Sudden Thoughts And Second Thoughts

Best Time to Write

Occasionally someone will ask me about my writing routine. How do I manage to write regularly? The most immediate thing that comes to mind is having something that really inspires you or gets you thinking, and that you feel compelled to write about it so you can share your ideas with colleagues. Having a steady stream of material to read is also important – and not just library literature, blogs and tweets – but resources from beyond this profession that will expose you to new ideas, stimulate your curiosity and inspire you to apply new ideas to your current situation. The one other thing I’ll usually mention is creating a writing routine and sticking to it as best you can. That usually means identifying both a time slot and a place for your writing. I used to be able to write reasonably well both morning and evening. In the past few years I find myself getting mentally tired by 10 pm, and at that point trying to write is nearly pointless. It may take me 15 minutes to write two sentences, and often I end up changing them in the light of the morning. That’s a huge time waste. So I’ve been shifting more writing to the morning when I have far better productivity. But I didn’t know that research suggests that the morning is the best time for regular writing. Peg Boyle Single, writing for Inside Higher Ed about dissertation writing shared the following:

Experts more often engage in deliberate practice during the morning; research has supported that we have the greatest capacity for sustained, engaged and demanding cognitive activity during the morning.

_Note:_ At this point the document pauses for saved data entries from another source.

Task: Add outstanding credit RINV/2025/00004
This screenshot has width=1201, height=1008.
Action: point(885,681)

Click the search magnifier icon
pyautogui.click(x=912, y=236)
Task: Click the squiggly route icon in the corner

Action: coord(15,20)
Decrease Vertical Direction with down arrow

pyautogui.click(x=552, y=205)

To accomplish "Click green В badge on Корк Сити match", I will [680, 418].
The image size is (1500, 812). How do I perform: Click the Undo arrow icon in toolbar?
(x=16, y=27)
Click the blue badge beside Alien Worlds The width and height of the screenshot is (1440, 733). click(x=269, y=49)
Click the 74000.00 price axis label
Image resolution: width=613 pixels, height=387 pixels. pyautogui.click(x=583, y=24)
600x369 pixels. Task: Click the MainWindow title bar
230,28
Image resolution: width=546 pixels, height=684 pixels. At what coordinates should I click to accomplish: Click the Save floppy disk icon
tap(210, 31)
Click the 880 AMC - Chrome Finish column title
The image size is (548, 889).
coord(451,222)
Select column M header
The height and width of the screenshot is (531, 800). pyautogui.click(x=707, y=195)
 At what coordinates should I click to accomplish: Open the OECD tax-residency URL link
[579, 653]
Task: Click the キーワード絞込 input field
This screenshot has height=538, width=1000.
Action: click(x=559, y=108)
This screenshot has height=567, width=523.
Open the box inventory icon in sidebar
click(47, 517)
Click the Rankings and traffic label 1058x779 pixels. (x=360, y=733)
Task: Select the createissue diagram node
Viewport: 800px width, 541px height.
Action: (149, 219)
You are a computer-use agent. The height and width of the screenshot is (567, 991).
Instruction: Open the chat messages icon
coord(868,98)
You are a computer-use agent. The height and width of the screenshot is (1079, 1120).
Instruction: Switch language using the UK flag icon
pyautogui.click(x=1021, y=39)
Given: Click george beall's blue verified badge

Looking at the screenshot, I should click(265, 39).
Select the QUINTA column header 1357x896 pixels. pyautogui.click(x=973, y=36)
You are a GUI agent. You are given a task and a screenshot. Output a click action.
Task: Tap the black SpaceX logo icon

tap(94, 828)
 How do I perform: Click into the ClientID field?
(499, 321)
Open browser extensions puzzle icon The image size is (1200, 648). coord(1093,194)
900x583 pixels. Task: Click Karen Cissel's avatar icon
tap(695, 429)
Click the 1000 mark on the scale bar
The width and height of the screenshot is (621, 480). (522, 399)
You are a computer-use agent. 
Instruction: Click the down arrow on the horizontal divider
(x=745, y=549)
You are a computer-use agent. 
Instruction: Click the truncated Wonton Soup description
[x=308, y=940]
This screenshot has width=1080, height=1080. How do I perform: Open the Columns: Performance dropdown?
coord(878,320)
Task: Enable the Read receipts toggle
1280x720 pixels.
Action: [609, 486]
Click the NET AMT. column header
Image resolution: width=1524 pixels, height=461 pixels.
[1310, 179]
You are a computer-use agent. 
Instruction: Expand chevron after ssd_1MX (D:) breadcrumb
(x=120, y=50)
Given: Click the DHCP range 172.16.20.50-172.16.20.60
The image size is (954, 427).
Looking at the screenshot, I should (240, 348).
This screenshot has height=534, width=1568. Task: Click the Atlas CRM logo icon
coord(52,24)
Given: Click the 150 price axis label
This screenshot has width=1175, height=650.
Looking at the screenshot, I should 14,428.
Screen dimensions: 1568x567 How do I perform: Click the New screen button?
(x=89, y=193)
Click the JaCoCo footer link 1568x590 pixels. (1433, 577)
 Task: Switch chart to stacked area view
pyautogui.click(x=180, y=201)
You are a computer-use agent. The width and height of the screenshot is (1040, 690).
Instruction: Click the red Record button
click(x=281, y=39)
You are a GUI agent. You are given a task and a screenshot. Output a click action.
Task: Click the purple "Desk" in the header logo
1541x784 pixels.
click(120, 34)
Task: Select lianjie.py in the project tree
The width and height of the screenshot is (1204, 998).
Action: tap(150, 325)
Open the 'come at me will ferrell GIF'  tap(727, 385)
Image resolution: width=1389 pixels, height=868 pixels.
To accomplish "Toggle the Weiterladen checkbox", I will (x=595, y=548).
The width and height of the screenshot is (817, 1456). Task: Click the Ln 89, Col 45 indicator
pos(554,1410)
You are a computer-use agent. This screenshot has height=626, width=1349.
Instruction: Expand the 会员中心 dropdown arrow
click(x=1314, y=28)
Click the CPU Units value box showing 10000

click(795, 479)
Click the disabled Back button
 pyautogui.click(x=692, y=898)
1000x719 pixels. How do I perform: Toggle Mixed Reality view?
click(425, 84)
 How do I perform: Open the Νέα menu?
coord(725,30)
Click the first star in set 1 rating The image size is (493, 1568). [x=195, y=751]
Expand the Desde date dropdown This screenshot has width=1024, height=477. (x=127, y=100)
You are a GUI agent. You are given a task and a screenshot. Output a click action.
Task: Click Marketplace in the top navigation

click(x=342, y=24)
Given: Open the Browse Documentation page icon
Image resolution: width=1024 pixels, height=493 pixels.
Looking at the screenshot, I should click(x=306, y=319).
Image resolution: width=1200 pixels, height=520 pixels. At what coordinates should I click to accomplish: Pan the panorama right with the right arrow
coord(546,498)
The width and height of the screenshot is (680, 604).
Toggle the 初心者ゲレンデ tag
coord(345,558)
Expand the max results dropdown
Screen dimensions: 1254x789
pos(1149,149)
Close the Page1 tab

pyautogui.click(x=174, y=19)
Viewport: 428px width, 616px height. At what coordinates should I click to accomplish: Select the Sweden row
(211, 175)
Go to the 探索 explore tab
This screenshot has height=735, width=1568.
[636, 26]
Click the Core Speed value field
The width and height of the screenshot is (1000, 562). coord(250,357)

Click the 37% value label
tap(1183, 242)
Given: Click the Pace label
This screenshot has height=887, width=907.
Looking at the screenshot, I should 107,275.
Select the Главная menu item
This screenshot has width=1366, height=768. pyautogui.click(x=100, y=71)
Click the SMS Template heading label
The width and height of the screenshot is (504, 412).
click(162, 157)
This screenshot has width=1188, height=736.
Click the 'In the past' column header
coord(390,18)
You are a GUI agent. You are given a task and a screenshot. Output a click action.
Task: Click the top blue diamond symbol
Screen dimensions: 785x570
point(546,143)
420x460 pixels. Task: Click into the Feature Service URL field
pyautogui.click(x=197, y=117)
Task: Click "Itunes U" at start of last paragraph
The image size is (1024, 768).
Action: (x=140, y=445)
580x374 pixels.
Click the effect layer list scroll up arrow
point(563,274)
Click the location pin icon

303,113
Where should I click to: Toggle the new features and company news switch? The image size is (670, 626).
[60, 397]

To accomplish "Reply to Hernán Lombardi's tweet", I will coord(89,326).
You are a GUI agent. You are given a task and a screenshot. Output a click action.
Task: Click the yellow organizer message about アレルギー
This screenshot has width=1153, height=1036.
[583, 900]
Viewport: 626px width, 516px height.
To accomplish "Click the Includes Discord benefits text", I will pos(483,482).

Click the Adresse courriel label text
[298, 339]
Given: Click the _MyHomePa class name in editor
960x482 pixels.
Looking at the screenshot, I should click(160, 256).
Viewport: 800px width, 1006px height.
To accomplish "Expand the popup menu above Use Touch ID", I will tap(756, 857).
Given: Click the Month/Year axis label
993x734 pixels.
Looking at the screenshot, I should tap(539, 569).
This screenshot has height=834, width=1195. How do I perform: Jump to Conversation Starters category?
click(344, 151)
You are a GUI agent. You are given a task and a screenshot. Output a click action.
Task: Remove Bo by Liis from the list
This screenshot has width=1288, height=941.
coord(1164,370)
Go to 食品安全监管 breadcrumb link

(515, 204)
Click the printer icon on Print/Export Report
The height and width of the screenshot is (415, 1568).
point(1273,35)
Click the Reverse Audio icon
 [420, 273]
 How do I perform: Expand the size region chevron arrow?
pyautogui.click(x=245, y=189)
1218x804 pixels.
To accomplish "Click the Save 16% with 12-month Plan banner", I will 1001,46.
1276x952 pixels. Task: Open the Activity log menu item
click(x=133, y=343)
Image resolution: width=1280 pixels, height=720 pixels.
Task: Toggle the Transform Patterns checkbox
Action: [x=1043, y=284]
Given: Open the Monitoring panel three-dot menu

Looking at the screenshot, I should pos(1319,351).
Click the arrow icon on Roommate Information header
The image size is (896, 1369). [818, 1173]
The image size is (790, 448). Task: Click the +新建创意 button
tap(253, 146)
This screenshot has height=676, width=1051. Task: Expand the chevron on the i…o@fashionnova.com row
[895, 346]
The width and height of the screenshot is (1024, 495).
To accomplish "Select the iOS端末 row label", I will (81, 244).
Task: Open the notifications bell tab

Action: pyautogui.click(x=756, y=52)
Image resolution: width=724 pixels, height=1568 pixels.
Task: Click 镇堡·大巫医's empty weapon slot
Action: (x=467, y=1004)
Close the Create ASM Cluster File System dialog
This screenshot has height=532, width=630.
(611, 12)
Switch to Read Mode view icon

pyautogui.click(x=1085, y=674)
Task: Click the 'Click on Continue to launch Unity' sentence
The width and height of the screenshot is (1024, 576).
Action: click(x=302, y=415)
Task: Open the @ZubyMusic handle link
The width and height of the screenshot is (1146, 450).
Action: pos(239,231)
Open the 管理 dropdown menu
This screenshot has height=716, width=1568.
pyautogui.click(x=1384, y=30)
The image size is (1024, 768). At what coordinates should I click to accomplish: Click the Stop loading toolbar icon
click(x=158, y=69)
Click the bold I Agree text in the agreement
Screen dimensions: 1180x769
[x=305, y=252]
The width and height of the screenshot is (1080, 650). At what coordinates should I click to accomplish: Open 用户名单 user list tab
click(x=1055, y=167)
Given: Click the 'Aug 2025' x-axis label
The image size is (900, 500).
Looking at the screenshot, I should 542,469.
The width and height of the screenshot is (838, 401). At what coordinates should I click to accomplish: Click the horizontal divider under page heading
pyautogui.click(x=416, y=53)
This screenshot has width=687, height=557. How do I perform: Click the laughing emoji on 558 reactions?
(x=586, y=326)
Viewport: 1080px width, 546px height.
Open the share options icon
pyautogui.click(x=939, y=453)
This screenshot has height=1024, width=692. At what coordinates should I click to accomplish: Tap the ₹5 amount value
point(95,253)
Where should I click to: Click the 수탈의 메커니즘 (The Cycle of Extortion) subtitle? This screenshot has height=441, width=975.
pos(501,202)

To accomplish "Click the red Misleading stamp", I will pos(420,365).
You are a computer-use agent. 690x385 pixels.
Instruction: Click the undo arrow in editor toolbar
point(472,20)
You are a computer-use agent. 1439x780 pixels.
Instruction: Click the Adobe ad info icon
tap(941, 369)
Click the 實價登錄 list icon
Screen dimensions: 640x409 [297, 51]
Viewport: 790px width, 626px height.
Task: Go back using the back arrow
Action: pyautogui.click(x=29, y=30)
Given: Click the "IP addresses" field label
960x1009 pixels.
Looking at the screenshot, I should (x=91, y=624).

I agree that it can help to look at writing as a form of deliberate practice where the more frequently we engage in it at a regular time and for a regular duration of time, the more we increase our skill and output over time. It’s always a delight when the research says “you were right all along” (but it’s all right to conveniently ignore when it says you were wrong). I’ve been getting some good ideas from Single’s series of advice columns for dissertation writers. No matter what you are trying to write, you can find some ideas to help you do it better.

We Need One of These For Library Writing

In case you missed it the University of Chicago Writing Program created the academic-sentence generator for those of us too lazy to write our own incomprehensible, pompous academic gibberish. I only wish someone would come up with one of these for library stuff. Here’s an example a random academic sentence I generated:

The emergence of pop culture carries with it the invention of power/knowledge.

Not too shabby. Then again I seem pretty capable of constructing library jargon gibberish quite fine on my own.

Final Word on Neem Essay

Academic librarians have had quite enough to say about this essay, with the majority offering a negative critique or condemning it and a minority suggesting that we are somehow responsible when faculty disrespect us and don’t understand what we actually do. Just two thoughts on this. First, if you or I wrote an essay in the Chronicle or Inside Higher Ed that communicated a completely contemptible view of the faculty, do you think they would be suggesting on their blogs and discussion lists that faculty needed to do a better job of helping librarians to understand them. Pretty laughable. More likely, you or I could write off ever having any chance of being hired at a college or university in this country ever again. Second, the next time a member of the faculty publishes an essay like the one by Neem I think the best thing we can do as a community is just to ignore it. No comments. No discussion. Just a huge deafening silence. I think that would be the best comment of all.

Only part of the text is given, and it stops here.